[Goal of the exercise] Reproduce every one of the following records word for word.

[Data listing]
- - -

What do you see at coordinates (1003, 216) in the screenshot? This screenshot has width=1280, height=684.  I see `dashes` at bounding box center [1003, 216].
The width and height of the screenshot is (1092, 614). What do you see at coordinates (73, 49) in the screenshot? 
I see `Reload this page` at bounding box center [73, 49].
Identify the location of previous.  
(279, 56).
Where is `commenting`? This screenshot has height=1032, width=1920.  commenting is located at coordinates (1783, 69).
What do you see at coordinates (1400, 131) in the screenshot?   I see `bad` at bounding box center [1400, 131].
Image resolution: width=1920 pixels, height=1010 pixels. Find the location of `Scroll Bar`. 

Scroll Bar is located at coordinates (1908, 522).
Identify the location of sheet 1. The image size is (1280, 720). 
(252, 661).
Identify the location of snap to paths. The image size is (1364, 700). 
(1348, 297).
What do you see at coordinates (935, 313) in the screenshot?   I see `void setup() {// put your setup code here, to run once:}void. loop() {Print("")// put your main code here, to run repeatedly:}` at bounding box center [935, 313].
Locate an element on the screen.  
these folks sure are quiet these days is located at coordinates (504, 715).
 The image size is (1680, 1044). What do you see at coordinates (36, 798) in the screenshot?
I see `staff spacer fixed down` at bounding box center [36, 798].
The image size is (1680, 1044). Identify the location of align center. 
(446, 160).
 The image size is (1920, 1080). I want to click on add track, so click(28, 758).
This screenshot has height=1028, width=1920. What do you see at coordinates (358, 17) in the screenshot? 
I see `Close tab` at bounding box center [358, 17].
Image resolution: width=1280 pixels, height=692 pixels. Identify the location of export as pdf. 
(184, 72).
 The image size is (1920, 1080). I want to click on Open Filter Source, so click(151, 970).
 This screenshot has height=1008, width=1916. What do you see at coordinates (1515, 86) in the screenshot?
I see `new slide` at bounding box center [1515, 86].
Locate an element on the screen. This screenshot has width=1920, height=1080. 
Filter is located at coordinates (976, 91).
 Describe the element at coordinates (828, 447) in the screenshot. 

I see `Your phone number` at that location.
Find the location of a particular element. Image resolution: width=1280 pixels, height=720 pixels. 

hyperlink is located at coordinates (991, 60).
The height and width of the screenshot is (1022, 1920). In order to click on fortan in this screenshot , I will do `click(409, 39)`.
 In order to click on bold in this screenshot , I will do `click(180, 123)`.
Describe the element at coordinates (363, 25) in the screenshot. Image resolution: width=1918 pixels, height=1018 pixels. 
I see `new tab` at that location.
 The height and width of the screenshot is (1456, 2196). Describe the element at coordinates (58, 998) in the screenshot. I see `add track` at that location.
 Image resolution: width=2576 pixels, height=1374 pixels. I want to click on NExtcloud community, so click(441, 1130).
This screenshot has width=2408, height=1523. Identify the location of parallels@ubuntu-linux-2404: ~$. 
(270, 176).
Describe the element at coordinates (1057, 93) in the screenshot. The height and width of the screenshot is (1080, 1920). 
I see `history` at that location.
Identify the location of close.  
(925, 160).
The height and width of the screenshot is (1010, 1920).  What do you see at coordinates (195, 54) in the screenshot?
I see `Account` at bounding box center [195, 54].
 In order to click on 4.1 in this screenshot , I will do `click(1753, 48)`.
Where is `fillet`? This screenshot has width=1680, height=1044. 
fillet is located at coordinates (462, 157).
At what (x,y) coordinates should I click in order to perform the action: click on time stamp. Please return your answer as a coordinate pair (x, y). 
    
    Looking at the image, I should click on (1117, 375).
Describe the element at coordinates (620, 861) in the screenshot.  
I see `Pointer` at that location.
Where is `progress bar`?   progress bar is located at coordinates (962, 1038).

- - -

[Answer in full]
What do you see at coordinates (1003, 216) in the screenshot? This screenshot has width=1280, height=684.  I see `dashes` at bounding box center [1003, 216].
The width and height of the screenshot is (1092, 614). What do you see at coordinates (73, 49) in the screenshot? 
I see `Reload this page` at bounding box center [73, 49].
Identify the location of previous.  
(279, 56).
Where is `commenting`? This screenshot has height=1032, width=1920.  commenting is located at coordinates (1783, 69).
What do you see at coordinates (1400, 131) in the screenshot?   I see `bad` at bounding box center [1400, 131].
Image resolution: width=1920 pixels, height=1010 pixels. Find the location of `Scroll Bar`. 

Scroll Bar is located at coordinates (1908, 522).
Identify the location of sheet 1. The image size is (1280, 720). 
(252, 661).
Identify the location of snap to paths. The image size is (1364, 700). 
(1348, 297).
What do you see at coordinates (935, 313) in the screenshot?   I see `void setup() {// put your setup code here, to run once:}void. loop() {Print("")// put your main code here, to run repeatedly:}` at bounding box center [935, 313].
Locate an element on the screen.  
these folks sure are quiet these days is located at coordinates (504, 715).
 The image size is (1680, 1044). What do you see at coordinates (36, 798) in the screenshot?
I see `staff spacer fixed down` at bounding box center [36, 798].
The image size is (1680, 1044). Identify the location of align center. 
(446, 160).
 The image size is (1920, 1080). I want to click on add track, so click(28, 758).
This screenshot has height=1028, width=1920. What do you see at coordinates (358, 17) in the screenshot? 
I see `Close tab` at bounding box center [358, 17].
Image resolution: width=1280 pixels, height=692 pixels. Identify the location of export as pdf. 
(184, 72).
 The image size is (1920, 1080). I want to click on Open Filter Source, so click(151, 970).
 This screenshot has height=1008, width=1916. What do you see at coordinates (1515, 86) in the screenshot?
I see `new slide` at bounding box center [1515, 86].
Locate an element on the screen. This screenshot has width=1920, height=1080. 
Filter is located at coordinates (976, 91).
 Describe the element at coordinates (828, 447) in the screenshot. 

I see `Your phone number` at that location.
Find the location of a particular element. Image resolution: width=1280 pixels, height=720 pixels. 

hyperlink is located at coordinates (991, 60).
The height and width of the screenshot is (1022, 1920). In order to click on fortan in this screenshot , I will do `click(409, 39)`.
 In order to click on bold in this screenshot , I will do `click(180, 123)`.
Describe the element at coordinates (363, 25) in the screenshot. Image resolution: width=1918 pixels, height=1018 pixels. 
I see `new tab` at that location.
 The height and width of the screenshot is (1456, 2196). Describe the element at coordinates (58, 998) in the screenshot. I see `add track` at that location.
 Image resolution: width=2576 pixels, height=1374 pixels. I want to click on NExtcloud community, so click(441, 1130).
This screenshot has width=2408, height=1523. Identify the location of parallels@ubuntu-linux-2404: ~$. 
(270, 176).
Describe the element at coordinates (1057, 93) in the screenshot. The height and width of the screenshot is (1080, 1920). 
I see `history` at that location.
Identify the location of close.  
(925, 160).
The height and width of the screenshot is (1010, 1920).  What do you see at coordinates (195, 54) in the screenshot?
I see `Account` at bounding box center [195, 54].
 In order to click on 4.1 in this screenshot , I will do `click(1753, 48)`.
Where is `fillet`? This screenshot has width=1680, height=1044. 
fillet is located at coordinates (462, 157).
At what (x,y) coordinates should I click in order to perform the action: click on time stamp. Please return your answer as a coordinate pair (x, y). 
    
    Looking at the image, I should click on (1117, 375).
Describe the element at coordinates (620, 861) in the screenshot.  
I see `Pointer` at that location.
Where is `progress bar`?   progress bar is located at coordinates (962, 1038).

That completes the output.